**Problem to work on:** Copying starts at the line containing "Image resolution: width=980" and stops after the last line of the records; each line is repeated exactly, and pictures are skipped.
*** Entries shown
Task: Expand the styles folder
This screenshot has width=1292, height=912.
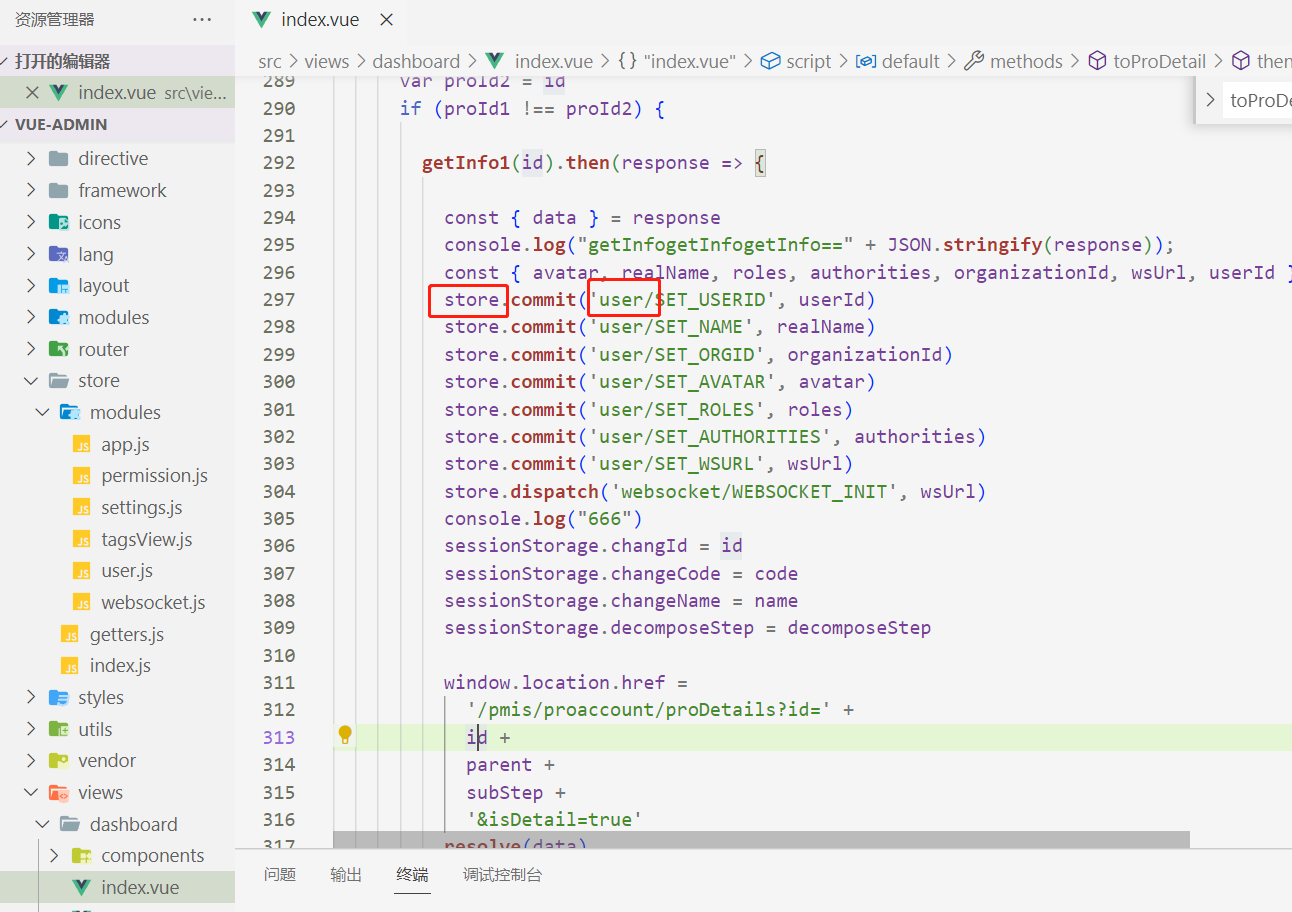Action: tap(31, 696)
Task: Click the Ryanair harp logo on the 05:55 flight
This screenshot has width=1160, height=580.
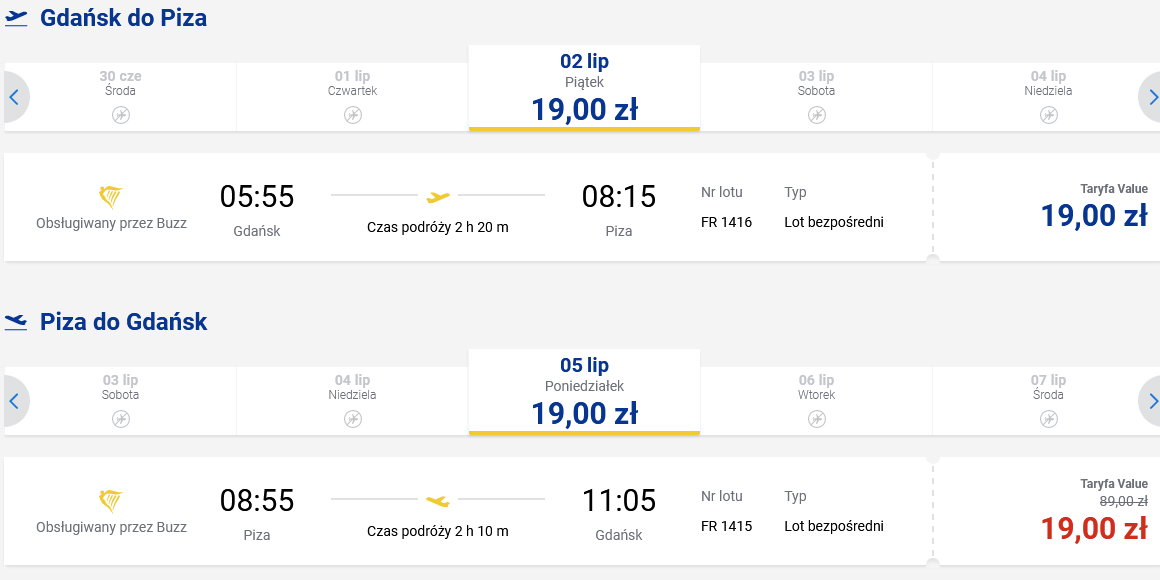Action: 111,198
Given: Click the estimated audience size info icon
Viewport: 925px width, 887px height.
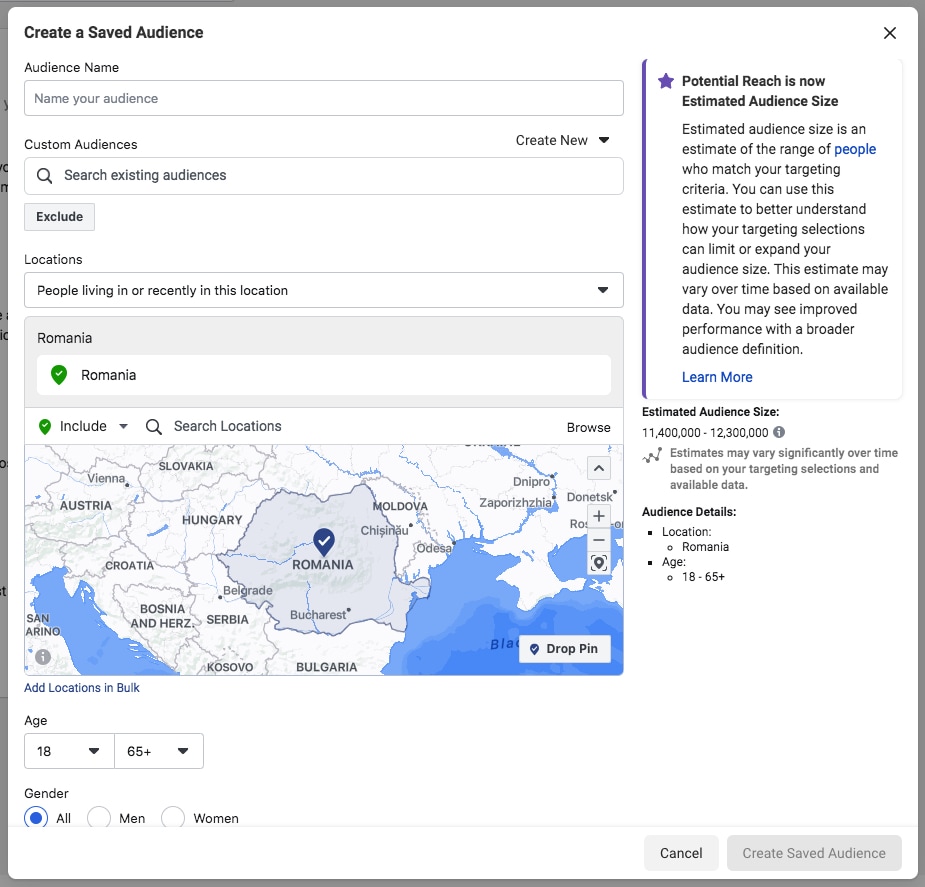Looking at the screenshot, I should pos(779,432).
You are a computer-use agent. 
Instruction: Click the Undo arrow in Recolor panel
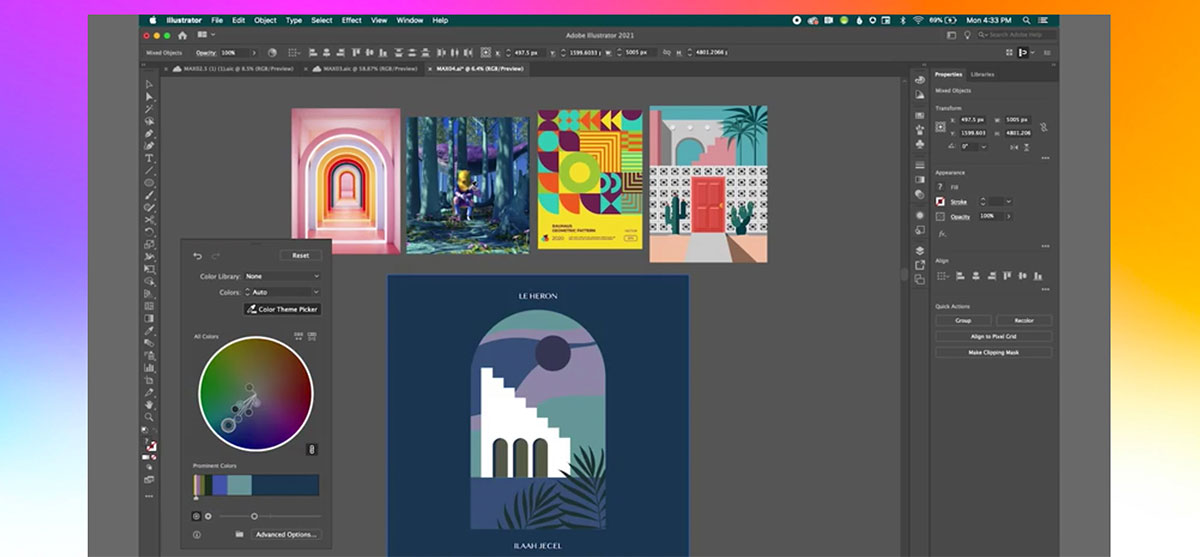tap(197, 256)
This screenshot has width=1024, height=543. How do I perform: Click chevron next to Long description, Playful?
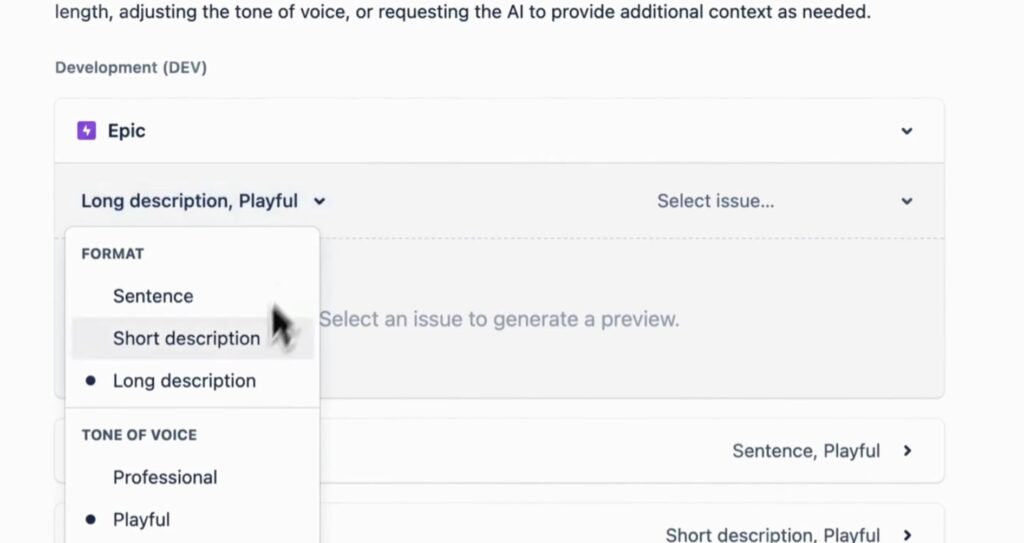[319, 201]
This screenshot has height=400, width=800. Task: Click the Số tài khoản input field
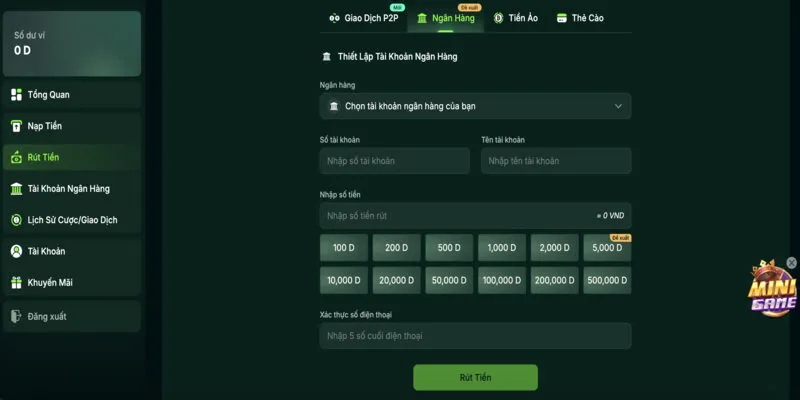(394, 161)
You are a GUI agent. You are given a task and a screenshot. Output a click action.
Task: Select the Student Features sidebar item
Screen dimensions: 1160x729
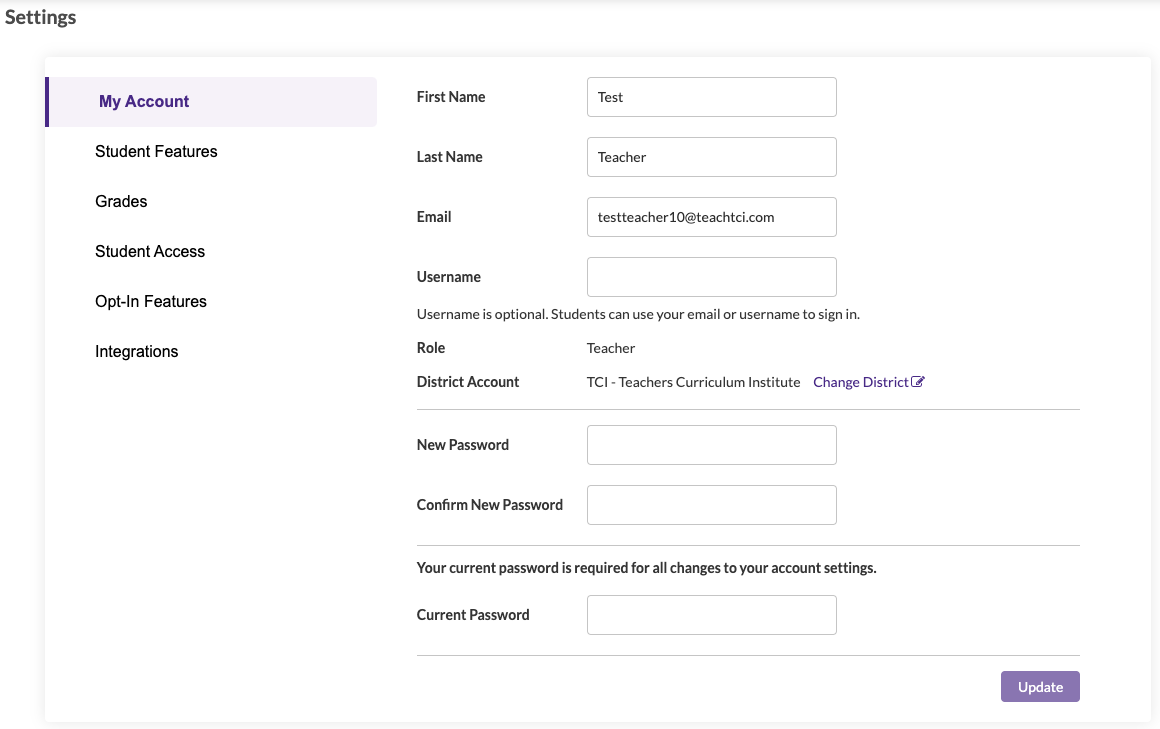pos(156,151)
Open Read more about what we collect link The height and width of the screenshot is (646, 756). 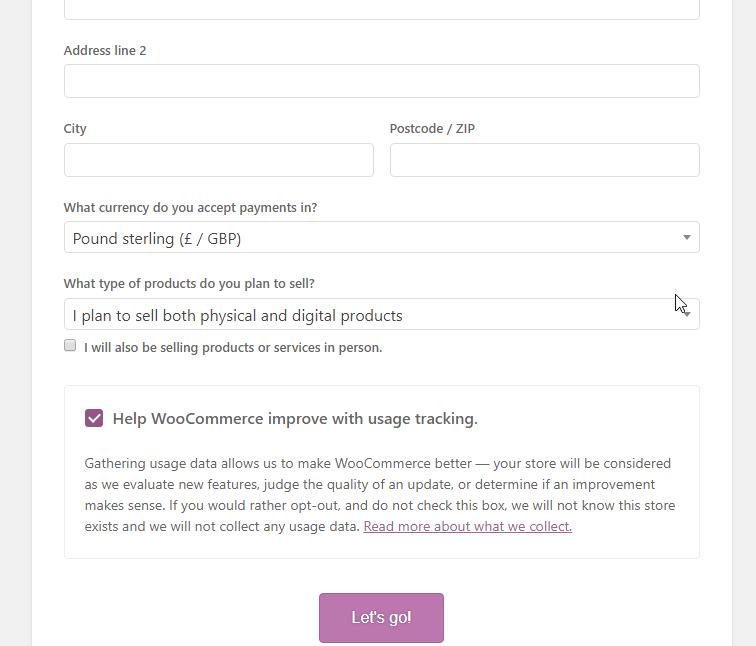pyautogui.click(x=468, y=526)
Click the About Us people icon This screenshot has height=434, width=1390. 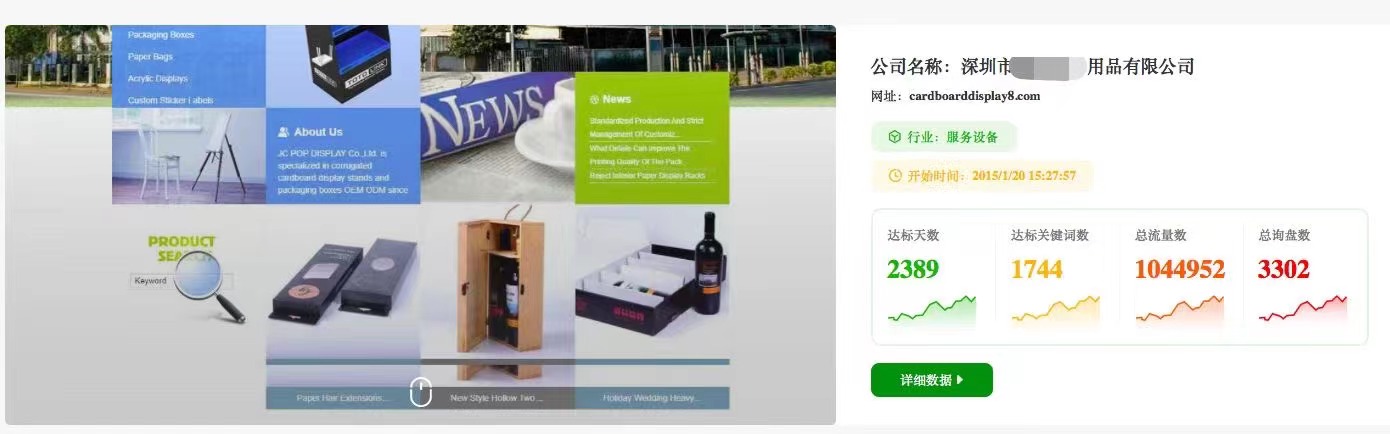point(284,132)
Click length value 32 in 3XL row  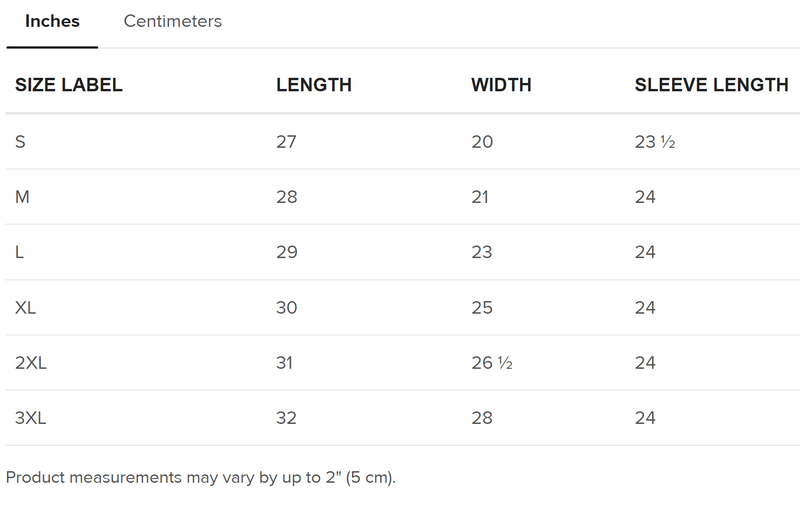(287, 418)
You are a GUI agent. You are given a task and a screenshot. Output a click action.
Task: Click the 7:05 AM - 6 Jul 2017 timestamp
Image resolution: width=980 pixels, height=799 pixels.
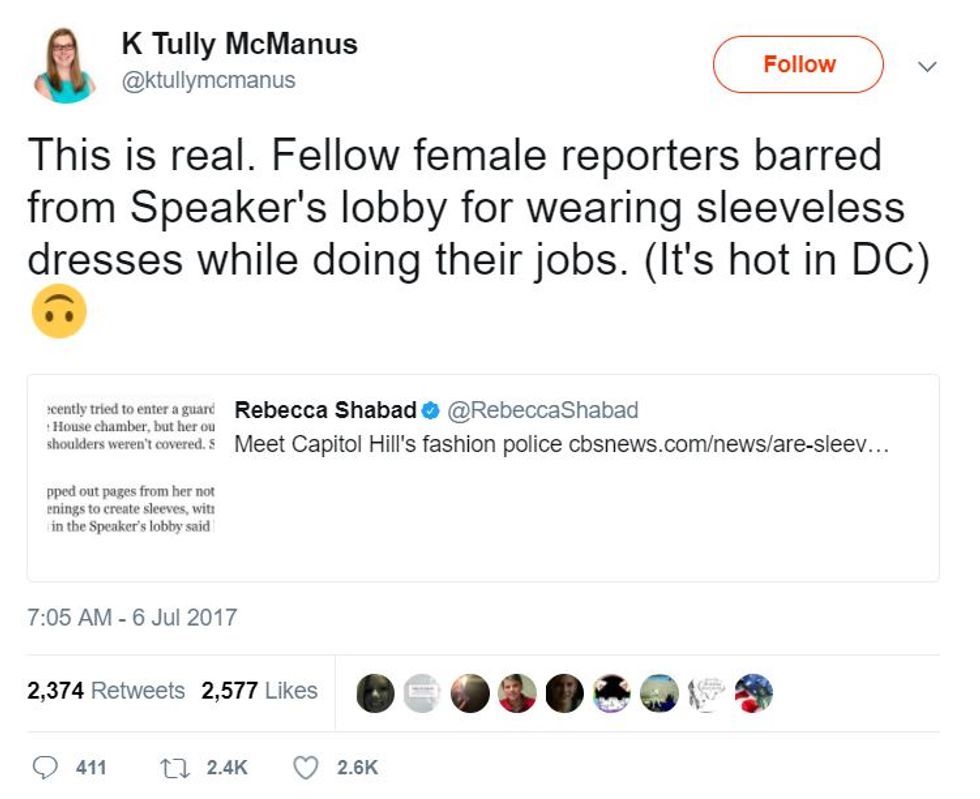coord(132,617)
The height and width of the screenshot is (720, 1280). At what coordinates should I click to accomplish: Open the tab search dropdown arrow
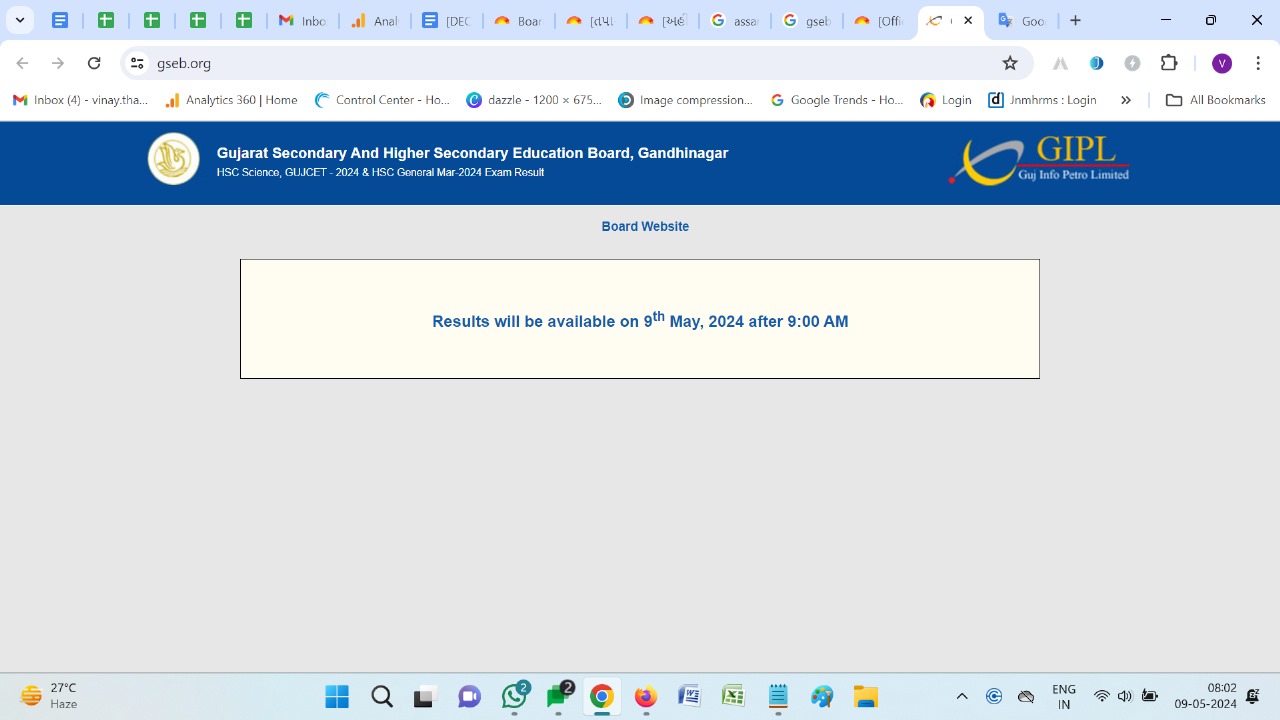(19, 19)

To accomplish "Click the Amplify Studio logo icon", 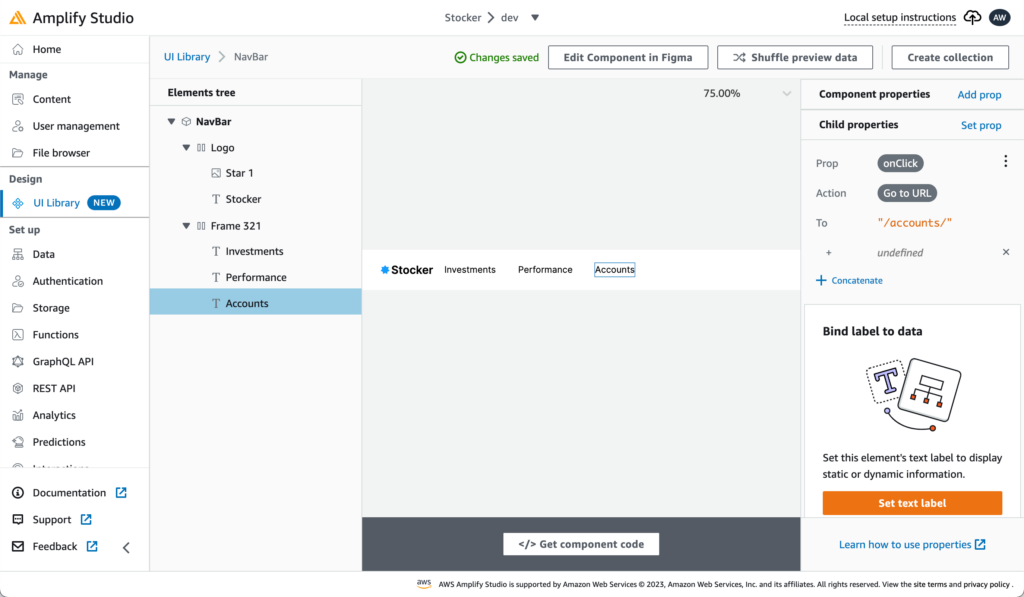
******
**Result of this exercise:**
Image resolution: width=980 pixels, height=799 pixels.
coord(132,617)
The height and width of the screenshot is (720, 1280). At what coordinates should I click to accomplish: Open the tab search dropdown arrow
(19, 19)

To accomplish "Click the Amplify Studio logo icon", 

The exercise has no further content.